Additionally, these groups reduce the cost, risk and the lead time of space missions in comparison to monolithic satellites.
Long-term satellite cluster keeping is impossible to design without taking into account the effects of perturbations.
While long-term formation flying around the Earth has been previously studied, lunar formations are yet to be thoroughly examined.
In comparison to Earth, the lunar problem introduces a more complex gravitational field, and requires taking into account additional perturbations.
In this thesis, the rates of the differential orbital elements of two lunar satellites in formation are expanded up to second order.
These rates are then simplified, assuming the chief satellite is on a frozen orbit.

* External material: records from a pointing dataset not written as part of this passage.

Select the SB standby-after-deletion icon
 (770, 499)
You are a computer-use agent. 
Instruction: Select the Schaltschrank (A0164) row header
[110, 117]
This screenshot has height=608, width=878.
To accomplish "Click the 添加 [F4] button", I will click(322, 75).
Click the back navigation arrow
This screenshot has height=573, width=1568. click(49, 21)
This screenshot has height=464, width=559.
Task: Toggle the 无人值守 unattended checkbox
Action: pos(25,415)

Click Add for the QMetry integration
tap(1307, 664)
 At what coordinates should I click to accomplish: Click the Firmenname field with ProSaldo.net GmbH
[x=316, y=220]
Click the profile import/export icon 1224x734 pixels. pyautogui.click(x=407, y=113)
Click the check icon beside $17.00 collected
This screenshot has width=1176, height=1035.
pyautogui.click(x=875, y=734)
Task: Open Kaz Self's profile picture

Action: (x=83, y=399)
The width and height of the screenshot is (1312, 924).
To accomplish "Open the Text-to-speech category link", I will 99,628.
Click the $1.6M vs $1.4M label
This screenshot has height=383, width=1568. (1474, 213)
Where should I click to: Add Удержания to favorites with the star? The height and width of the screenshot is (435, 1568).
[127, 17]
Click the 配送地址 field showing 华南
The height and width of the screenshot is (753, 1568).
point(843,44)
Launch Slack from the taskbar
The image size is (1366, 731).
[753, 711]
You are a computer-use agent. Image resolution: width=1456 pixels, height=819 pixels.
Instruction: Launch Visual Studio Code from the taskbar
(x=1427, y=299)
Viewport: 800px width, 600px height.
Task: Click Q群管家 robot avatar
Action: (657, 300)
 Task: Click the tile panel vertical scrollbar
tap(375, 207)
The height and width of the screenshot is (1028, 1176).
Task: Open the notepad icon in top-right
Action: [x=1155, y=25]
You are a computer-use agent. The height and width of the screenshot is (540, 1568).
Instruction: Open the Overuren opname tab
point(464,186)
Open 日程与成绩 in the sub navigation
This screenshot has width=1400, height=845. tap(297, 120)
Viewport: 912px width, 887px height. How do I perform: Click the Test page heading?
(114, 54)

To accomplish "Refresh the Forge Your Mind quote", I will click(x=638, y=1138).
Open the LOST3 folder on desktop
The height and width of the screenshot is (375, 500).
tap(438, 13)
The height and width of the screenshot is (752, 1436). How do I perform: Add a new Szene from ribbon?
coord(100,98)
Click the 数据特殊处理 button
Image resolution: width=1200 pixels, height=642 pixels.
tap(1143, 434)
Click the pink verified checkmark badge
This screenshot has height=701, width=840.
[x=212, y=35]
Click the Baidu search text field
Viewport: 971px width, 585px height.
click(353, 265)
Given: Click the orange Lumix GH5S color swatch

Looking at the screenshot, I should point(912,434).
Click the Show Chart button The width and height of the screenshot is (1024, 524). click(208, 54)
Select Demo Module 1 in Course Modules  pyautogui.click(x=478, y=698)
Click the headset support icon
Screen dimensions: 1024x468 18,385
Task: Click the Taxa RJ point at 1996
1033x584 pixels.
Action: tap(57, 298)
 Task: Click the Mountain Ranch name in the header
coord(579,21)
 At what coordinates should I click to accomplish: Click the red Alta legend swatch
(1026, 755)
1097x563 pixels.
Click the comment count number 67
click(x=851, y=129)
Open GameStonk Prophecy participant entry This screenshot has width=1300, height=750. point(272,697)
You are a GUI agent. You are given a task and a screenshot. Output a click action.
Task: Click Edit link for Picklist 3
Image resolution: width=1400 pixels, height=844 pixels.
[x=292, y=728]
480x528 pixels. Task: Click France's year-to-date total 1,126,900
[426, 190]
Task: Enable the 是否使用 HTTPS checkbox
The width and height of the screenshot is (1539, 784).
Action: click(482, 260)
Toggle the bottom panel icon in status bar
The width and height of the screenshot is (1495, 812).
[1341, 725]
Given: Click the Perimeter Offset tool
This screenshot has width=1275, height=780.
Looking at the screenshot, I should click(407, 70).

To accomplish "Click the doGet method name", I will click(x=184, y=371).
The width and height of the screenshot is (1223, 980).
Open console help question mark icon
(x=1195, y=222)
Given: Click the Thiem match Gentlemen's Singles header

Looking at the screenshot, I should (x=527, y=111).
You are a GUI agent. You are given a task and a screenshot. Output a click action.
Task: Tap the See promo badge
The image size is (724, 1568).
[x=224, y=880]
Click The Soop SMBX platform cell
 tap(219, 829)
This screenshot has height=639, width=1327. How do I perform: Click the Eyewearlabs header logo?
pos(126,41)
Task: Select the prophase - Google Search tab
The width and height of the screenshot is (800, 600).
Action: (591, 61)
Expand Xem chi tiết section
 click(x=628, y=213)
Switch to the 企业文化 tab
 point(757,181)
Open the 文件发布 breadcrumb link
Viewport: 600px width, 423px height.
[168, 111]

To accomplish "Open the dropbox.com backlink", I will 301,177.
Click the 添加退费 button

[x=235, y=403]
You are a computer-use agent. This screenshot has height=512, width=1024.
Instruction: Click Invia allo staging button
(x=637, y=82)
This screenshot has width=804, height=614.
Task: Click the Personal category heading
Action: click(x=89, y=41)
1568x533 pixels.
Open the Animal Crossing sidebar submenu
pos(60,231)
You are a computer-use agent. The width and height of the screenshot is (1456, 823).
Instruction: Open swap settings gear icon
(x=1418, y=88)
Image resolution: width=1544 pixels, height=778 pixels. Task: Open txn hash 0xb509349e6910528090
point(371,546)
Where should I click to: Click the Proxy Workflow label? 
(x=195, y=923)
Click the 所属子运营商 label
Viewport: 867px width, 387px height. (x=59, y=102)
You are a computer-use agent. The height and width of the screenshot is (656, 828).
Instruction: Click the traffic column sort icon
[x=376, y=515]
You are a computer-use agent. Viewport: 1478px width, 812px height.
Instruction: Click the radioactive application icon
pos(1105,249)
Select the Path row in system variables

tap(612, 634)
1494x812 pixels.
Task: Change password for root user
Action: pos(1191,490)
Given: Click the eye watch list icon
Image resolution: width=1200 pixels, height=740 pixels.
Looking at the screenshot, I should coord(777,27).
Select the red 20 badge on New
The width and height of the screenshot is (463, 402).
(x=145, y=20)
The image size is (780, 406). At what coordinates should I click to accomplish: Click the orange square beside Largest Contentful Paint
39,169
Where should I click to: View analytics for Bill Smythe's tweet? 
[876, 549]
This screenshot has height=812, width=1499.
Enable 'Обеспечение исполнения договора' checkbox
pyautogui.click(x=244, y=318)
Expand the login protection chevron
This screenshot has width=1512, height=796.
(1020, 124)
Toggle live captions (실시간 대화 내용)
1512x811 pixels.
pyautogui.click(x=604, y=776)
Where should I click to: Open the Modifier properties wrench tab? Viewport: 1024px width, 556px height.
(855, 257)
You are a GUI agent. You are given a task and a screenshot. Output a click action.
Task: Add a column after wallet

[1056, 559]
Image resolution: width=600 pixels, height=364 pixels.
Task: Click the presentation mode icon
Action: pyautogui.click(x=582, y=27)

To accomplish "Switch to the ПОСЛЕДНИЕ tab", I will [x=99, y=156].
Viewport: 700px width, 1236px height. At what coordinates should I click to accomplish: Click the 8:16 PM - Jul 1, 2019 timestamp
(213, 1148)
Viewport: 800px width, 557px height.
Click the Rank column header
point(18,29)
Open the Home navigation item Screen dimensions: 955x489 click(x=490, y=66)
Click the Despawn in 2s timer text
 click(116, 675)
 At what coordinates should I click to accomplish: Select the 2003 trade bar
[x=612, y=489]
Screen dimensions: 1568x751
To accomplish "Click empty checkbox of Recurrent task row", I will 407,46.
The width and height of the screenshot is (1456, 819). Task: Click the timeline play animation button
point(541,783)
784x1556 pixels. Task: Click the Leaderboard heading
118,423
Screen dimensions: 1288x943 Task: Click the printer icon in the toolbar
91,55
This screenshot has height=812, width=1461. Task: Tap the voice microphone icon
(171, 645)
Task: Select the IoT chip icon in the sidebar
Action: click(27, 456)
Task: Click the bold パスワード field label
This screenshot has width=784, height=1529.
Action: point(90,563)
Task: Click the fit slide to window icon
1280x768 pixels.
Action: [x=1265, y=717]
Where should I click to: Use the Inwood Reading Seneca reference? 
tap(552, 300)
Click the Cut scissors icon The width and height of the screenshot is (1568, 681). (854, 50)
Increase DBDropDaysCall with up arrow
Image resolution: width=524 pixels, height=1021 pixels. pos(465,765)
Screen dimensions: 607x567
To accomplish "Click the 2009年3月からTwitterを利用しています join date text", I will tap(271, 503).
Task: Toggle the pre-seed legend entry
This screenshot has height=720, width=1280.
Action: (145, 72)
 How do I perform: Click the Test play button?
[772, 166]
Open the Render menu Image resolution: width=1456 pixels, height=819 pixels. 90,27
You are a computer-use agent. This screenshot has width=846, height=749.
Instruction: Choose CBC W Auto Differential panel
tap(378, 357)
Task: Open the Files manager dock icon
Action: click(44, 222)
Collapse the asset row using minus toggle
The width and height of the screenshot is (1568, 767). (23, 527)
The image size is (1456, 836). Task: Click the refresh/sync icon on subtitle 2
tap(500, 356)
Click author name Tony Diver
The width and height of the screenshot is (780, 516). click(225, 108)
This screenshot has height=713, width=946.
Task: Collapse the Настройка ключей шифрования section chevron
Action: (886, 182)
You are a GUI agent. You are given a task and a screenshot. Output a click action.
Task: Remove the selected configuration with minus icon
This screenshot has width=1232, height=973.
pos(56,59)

Additional assumptions are made to simplify those equations further, while retaining second order terms.
Finally, numerical simulations are performed to illustrate and evaluate the compatibility of using those simplified rates in several perturbation mitigation techniques.
These simulations are carried out for a variety of scenarios, including frozen and near-frozen chief orbits, based on an actual lunar formation flying mission.
The main contribution of this thesis shows the feasibility of using simplified rates of the differential orbital elements in various perturbation mitigation techniques, for lunar orbits which are different from the traditionally assumed reference orbits.
A systematic comparison is performed between the differential nodal precession negation and the differential periapsis rotation negation methods, for two frozen chief orbit cases.
Additionally, comparison of the evolution of the differential orbital elements for a near-frozen chief orbit is presented.